◆ **Your assignment**
Of the material below, only the lines from the line containing "This screenshot has height=728, width=1360." down to the line containing "Given: Click the 54 Advisors Available figure" belong in the answer, written out exactly.

◆ **Records for this task**

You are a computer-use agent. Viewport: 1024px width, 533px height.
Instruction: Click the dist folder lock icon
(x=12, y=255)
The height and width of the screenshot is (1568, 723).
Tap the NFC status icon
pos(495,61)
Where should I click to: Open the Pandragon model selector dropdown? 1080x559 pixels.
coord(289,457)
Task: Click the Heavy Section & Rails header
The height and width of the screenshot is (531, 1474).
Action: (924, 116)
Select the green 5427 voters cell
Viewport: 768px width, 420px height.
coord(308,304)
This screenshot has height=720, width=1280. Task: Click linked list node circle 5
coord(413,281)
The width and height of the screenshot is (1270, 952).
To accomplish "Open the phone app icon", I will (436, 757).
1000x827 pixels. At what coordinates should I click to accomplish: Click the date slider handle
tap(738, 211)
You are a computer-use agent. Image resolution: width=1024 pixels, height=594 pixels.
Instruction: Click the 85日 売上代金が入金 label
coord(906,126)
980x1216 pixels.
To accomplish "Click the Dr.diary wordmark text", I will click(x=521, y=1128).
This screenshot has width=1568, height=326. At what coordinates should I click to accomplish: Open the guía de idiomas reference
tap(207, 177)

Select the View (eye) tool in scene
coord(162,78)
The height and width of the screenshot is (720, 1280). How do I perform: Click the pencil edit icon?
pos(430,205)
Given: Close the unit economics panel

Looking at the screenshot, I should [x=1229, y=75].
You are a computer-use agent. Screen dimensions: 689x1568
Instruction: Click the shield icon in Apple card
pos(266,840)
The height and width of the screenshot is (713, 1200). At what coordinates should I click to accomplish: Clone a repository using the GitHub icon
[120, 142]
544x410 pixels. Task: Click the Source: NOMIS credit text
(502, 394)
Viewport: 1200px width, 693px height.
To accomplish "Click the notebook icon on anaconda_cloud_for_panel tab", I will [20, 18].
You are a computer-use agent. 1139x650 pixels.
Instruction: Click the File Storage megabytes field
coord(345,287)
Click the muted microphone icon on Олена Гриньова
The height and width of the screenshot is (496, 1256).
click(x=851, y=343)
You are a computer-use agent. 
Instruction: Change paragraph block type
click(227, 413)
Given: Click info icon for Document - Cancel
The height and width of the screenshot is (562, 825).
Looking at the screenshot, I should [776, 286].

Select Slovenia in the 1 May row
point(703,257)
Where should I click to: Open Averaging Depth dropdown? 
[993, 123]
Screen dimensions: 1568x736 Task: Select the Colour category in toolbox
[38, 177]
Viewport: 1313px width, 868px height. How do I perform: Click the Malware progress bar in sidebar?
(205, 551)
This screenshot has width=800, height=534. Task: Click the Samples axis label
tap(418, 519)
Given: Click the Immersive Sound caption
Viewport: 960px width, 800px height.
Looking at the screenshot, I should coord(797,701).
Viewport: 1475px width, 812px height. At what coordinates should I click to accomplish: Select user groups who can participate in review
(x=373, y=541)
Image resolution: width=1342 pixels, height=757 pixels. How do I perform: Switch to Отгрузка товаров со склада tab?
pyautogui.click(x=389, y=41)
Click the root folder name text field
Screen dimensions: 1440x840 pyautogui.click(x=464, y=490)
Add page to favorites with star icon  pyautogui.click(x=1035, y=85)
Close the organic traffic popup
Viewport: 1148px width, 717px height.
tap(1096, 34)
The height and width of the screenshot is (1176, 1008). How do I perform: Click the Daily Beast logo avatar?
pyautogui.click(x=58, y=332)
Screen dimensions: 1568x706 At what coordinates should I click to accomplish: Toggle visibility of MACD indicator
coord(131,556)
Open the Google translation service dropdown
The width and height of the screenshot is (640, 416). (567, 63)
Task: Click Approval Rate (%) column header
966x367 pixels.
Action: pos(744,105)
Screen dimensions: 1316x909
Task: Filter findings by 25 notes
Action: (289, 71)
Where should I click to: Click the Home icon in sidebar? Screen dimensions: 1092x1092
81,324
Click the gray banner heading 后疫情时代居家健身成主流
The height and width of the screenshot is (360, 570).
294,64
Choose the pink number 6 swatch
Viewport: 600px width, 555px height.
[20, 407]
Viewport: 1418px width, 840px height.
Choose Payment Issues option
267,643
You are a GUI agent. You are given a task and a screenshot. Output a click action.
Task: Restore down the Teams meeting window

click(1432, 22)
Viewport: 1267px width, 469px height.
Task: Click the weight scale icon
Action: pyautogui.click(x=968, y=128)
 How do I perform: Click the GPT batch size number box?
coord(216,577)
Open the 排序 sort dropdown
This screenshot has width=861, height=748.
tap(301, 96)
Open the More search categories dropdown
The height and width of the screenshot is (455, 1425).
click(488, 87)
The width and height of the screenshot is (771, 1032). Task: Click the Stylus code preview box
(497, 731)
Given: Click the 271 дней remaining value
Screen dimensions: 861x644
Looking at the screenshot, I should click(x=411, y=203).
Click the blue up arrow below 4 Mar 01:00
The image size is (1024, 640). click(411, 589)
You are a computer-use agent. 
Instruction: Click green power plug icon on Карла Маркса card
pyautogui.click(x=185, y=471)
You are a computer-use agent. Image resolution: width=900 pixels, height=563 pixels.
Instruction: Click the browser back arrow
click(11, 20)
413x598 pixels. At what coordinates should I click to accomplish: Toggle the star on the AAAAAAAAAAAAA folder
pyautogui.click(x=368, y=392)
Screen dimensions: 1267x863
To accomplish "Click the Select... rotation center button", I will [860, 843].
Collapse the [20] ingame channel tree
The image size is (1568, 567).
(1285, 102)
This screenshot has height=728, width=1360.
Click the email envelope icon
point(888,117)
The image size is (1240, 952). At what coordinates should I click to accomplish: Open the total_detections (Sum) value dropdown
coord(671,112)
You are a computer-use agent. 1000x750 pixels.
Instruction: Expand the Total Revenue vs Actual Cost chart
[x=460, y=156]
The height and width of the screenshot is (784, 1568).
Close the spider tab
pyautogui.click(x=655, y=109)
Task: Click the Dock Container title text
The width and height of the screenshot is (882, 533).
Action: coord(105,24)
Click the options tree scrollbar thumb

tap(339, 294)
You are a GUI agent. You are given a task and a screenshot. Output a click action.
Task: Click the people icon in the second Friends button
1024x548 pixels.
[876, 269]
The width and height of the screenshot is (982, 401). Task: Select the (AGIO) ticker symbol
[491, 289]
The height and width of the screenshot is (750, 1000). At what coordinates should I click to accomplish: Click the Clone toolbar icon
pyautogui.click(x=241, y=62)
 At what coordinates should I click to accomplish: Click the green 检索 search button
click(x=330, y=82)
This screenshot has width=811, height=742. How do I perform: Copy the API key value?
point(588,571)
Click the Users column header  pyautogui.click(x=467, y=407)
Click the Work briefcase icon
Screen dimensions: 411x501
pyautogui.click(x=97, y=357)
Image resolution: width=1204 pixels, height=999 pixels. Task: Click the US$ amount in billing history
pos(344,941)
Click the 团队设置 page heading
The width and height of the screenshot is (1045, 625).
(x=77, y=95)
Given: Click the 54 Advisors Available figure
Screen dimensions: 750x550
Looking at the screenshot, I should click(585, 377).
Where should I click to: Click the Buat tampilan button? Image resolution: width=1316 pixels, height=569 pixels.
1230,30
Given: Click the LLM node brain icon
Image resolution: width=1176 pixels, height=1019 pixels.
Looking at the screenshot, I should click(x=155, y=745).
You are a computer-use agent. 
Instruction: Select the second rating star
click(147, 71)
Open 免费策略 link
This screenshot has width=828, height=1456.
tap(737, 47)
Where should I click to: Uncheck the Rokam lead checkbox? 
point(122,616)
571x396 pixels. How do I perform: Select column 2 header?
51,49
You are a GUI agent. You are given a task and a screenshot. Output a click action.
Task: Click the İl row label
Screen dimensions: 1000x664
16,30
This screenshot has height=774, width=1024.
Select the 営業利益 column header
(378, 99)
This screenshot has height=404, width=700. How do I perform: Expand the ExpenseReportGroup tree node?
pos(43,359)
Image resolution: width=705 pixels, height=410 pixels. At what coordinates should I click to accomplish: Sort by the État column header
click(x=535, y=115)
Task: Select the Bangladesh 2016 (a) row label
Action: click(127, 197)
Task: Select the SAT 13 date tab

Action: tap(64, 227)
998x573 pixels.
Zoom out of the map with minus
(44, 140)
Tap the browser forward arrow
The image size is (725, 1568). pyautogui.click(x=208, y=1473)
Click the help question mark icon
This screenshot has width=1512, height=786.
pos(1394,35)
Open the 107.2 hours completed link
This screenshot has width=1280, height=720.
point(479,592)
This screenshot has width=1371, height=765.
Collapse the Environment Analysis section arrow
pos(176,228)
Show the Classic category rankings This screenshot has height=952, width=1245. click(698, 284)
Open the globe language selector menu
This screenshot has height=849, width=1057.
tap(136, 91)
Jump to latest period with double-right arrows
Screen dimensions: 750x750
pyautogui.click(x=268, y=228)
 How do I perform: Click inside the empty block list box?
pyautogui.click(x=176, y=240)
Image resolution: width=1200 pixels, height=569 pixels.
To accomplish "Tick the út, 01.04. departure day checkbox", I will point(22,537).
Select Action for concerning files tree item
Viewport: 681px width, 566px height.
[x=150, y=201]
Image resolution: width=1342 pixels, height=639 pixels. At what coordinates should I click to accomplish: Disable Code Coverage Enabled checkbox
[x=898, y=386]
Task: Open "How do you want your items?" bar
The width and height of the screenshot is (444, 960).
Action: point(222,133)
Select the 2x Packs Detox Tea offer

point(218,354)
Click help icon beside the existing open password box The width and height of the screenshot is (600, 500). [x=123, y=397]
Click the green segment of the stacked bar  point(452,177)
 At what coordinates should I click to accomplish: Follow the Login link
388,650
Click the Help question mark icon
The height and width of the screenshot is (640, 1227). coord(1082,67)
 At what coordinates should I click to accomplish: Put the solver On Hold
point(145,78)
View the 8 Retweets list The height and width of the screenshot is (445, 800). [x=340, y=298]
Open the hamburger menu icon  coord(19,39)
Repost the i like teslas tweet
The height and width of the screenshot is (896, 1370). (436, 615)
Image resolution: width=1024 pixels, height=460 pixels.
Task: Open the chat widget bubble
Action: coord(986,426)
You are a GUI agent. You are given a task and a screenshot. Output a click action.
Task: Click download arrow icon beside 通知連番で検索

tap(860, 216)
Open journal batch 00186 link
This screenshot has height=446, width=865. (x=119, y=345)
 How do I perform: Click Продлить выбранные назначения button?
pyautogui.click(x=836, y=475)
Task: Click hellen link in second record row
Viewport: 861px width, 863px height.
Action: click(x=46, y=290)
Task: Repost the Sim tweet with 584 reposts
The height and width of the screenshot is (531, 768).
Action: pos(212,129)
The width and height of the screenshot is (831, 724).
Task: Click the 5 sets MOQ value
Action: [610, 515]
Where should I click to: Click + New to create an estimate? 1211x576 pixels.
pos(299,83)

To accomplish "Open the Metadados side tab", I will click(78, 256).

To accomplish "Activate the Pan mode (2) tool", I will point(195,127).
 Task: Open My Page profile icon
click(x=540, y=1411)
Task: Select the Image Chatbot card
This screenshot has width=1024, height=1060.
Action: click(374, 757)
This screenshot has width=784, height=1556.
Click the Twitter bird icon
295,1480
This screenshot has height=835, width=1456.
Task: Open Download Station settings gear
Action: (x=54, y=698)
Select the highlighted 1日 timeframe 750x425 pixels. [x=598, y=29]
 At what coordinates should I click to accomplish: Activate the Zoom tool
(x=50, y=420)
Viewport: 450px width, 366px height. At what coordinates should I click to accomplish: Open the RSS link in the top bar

◆ **Answer to this task**
This screenshot has height=728, width=1360.
Click the email envelope icon
point(888,117)
The image size is (1240, 952). At what coordinates should I click to accomplish: Open the total_detections (Sum) value dropdown
coord(671,112)
You are a computer-use agent. 1000x750 pixels.
Instruction: Expand the Total Revenue vs Actual Cost chart
[x=460, y=156]
The height and width of the screenshot is (784, 1568).
Close the spider tab
pyautogui.click(x=655, y=109)
Task: Click the Dock Container title text
The width and height of the screenshot is (882, 533).
Action: coord(105,24)
Click the options tree scrollbar thumb

tap(339, 294)
You are a GUI agent. You are given a task and a screenshot. Output a click action.
Task: Click the people icon in the second Friends button
1024x548 pixels.
[876, 269]
The width and height of the screenshot is (982, 401). Task: Select the (AGIO) ticker symbol
[491, 289]
The height and width of the screenshot is (750, 1000). At what coordinates should I click to accomplish: Click the Clone toolbar icon
pyautogui.click(x=241, y=62)
 At what coordinates should I click to accomplish: Click the green 检索 search button
click(x=330, y=82)
This screenshot has width=811, height=742. How do I perform: Copy the API key value?
point(588,571)
Click the Users column header  pyautogui.click(x=467, y=407)
Click the Work briefcase icon
Screen dimensions: 411x501
pyautogui.click(x=97, y=357)
Image resolution: width=1204 pixels, height=999 pixels. Task: Click the US$ amount in billing history
pos(344,941)
Click the 团队设置 page heading
The width and height of the screenshot is (1045, 625).
(x=77, y=95)
Given: Click the 54 Advisors Available figure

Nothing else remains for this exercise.